Gustavo Ballvé on June 1st, 2010
Food for thought, Home, Mental models, Portfolio Management, Risk management

This Financial Times LEX column just came out and summarizes the issue very well: Buffett runs Berkshire, a company that for over 50 years has taken calculated risks better than most; he has avoided and profited from most crises including the last one; and he has written and talked extensively about excessive risk-taking, the dangers of leverage and spendthrift economic policies and so on and so forth. And yet he has been soundly ignored by most investors, CEOs, regulators and policy makers.

A note: we realise the LEX column isn’t free, but it’s worth every cent.

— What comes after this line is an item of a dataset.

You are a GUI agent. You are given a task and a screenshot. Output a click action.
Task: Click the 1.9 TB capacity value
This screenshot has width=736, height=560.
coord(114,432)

“He has opined on the wonders of modern capitalism but he also has been prescient about its weaknesses. Among these are perverse management incentives, deceptive accounting and a general under-appreciation of risk. More than his folksy wisdom though, the way Mr Buffett has managed Berkshire, a conglomerate in the business of taking large, calculated risks, is instructive. Even at the depth of the crisis, it was never in danger of going under and played the profitable role of backstopping companies such as Goldman Sachs and General Electric.”

(…) “In spite of fame that could send a stock soaring on mere whispers of his involvement, his entreaties on thrift, prudence and governance fell largely on deaf ears.” (…) “Anything Mr Buffett says about risky behaviour on Wednesday will have to wait for another crisis to become conventional wisdom.”